#### PASSAGE PROVIDED:

#####

If you’ve watched “Beef,” the darkly comic road rage thriller starring Ali Wong and Steven Yeun, you’ve probably found yourself transported at times to the heyday of “Total Request Live.”
The soundtrack for the Netflix show is chock full of angsty rock and slick teen pop from the ’90s and early aughts, featuring hits by Bush, Christina Aguilera, Kelly Clarkson, Smashing Pumpkins and many others.
“This is the music I grew up with,” said creator Lee Sung Jin, who was inspired to write the series by an infuriating encounter with an angry driver on the streets of L.A. “Beef” follows Danny (Yeun) and Amy (Wong), two strangers who nearly run into each other in a parking lot and become consumed with a mutual quest for revenge. The incident unlocks years of pent-up rage and frustration that have little to do with traffic laws.
“The characters are also trapped in the past in a lot of ways. They’re having to unpack their past to move forward,” Lee said of Danny and Amy, who, it becomes clear, have much in common: Both find themselves disappointed with the direction of their lives as they reach their late 30s and attempt to exorcise demons dating back to childhood.
“Adolescence and high school and college are the years that I think a lot of these themes were most pronounced for me, and so tapping into the sounds [of this era] made sense,” he said.
The Y2K soundtrack was always part of Lee’s vision for the show, which he began pitching about four years ago.
“I thought it was a such a novel idea,” he said. “Now, it is literally the zeitgeist that we’re in.” (A recent episode of the Showtime drama “Yellowjackets” even used one of the same songs, “Cornflake Girl” by Tori Amos.) “I had a lot of the songs in the outline stage. When you do that as a writer, you assume you’re never going to get those songs. But thanks to A24, Netflix and our music supervisor, Tiffany Anders, we got every single song I wanted,” Lee said. “It took some personal letters to some some frontman bands, but it all worked out.”
Here are a few of “Beef’s” most evocative needle drops — and the stories behind them.
O-Town, “Liquid Dreams”
What may be the most incongruously funny musical cue in “Beef” arrives a few minutes into the pilot episode, “The Birds Don’t Sing, They Screech in Pain.” As Amy flees her encounter with Danny, which has spilled out from the parking lot at a big box store and across the streets of the Valley at high speed, this song plays on her car radio.

#####

#### REQUIRED TASKS:
[1] From the "Beef" soundtrack article, return everything from "If you’ve watched" down to "and many others.", word for word.
[2] List every singer or band named in the "Beef" soundtrack article.
The data after this point is separate from the article about the "Beef" soundtrack.

#### LISTED RECORDS:
#####

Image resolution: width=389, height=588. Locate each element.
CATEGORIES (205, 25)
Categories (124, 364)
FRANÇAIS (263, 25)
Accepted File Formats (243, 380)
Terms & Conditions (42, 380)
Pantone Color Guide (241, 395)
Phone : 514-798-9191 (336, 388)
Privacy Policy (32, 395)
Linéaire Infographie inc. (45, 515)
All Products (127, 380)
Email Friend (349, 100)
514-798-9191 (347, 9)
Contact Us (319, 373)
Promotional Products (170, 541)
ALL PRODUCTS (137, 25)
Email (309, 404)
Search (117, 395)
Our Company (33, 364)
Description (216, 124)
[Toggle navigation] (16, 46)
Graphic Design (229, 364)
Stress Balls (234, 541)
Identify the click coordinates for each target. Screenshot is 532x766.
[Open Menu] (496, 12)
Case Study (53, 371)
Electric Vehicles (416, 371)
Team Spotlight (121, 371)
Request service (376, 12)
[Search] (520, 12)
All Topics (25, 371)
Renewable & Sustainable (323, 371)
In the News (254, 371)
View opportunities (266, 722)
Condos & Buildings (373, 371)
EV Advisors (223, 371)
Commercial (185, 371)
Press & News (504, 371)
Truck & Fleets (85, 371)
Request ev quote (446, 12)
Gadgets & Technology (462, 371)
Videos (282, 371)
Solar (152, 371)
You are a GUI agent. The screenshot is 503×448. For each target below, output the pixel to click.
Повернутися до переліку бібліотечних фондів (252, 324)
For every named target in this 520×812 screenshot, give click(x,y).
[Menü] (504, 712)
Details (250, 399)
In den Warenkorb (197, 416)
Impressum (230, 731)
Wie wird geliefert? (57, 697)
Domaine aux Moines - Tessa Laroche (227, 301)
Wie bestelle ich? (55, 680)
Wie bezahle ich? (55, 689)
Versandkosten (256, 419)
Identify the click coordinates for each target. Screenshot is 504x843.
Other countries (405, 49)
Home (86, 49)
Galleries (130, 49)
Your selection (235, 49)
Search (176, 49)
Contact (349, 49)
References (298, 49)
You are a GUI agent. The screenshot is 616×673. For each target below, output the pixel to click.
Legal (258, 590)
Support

#####

#### RESULTS FOR THE EXERCISE:
[1]
If you’ve watched “Beef,” the darkly comic road rage thriller starring Ali Wong and Steven Yeun, you’ve probably found yourself transported at times to the heyday of “Total Request Live.”
The soundtrack for the Netflix show is chock full of angsty rock and slick teen pop from the ’90s and early aughts, featuring hits by Bush, Christina Aguilera, Kelly Clarkson, Smashing Pumpkins and many others.

[2]
Bush
Christina Aguilera
Kelly Clarkson
Smashing Pumpkins
Tori Amos
O-Town